転生したら破滅の皇子に拾われ溺愛されました。

tachyon

#1 さよなら世界 はじめまして異世界!?

この世はどうも生きづらすぎる。永遠に働かなきゃいけないにしては安い賃金。


私は来栖結衣くるすゆい。小学生の頃に父親と母親が離婚した。私は母親の方に引き取られたが虐待されて、学校でもいじめられていた。でも私はきっと生きてればいいことはあると信じて生きて来た。


高校卒業後私は独り立ちし必死になって働いた。パワハラ課長に耐え、セクハラ部長に耐え続けた……


だけどもう無理だ。


そんなことを思いながら階段を一段一段上がっていく。なぜか階段の軋む音が鮮明に聞こえた。


「やっとここまで登った。これで終われる……」


私の人生最悪だったな。虐待、いじめ、パワハラにセクハラ……。でもそんなのもこれでお別れ。


「さよなら私。来世では幸せになってね」


そして私の記憶はここから先なくなった……はずだった。


ここはどこ?霧が漂う森の中みたい。さっきまで私は東京にいたのに。ちょっと移動してみよう。どこかに集落があるかもしれないし。


あれ?こんな視線低かったけ?身長が縮んでるような?でも心なしか手も小さく見える……


近くに池みたいなのがあり、そこに顔を映してみた。


……!?


何この顔!?少女になってるじゃん!多分身長は10歳ぐらいかな?


なにこれ?もしかして最近の有名な異世界転生ってやつ?なんで私がそういう系の漫画あんまり読んだことないだけどなぁ。

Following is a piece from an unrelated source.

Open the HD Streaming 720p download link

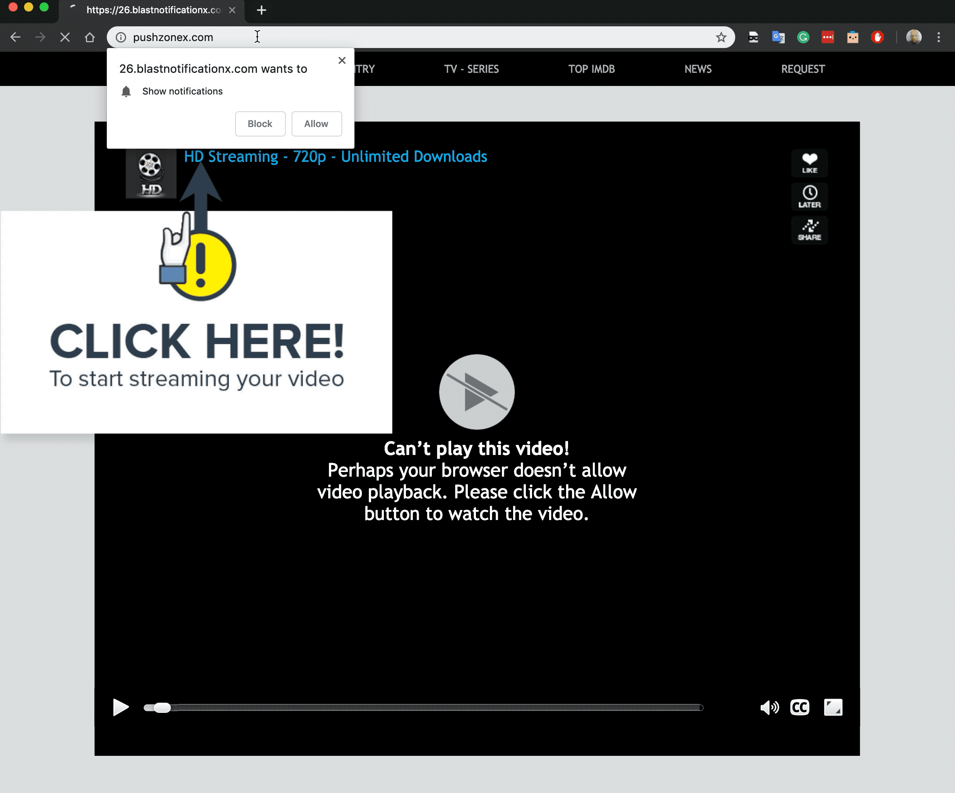pos(336,157)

でもじっとしてても何もわからないし、少し歩いてみようかな。


でも歩いても歩いても木ばっかり。霧もすごいし元の場所には戻れないな。もう少し歩いてみよう。


「うわっ!!」


私の目の前にいるのはまるでクマのような生き物だ。毛深く鋭い牙、大きい体、まるで獲物を見定めるような目。


あぁ私また死ぬんだ。せっかく転生までしたのに……


ここまでか……私は覚悟を決めた……が、


『滅べ』


!?


声のした方を見てみると、身長180cmくらいの細身の人が立っていた。


「そこの子供。なぜここにいる?どうやってここに来た?」

「えっ?その……」


さっきのクマみたいな生物を見ると跡形もなく消えていた。

急なことに驚き、うまく言葉を発することができなかった。


「ここは“伏魔の樹海ふくまのじゅかい”だ。そんなとこになぜ子供がいる?」

「あの、私目が覚めたらここにいて、私もなんでここにいるのかわからないんです」


なぜかまじまじたまられてる気がする。こういう見られ方は初めてなんだけど。


「ならば俺のところに来い。ここら辺は危ない」

「あ、ありがとうございます」


「俺はゼノ・トリスティアだ。お前、名前は?」

「結衣……来栖結衣です。ゼノさん」


「ユイか。よろしくな」


ゼノさんよく見たらめちゃくちゃイケメンじゃん。黒髪で赤眼。そして高身長!絶対モテるんだろうな。


「よし。俺の屋敷に行くぞ。ほら」

「うわっ!」


急に抱っことかびっくりするじゃん。でもなんだか落ち着くな。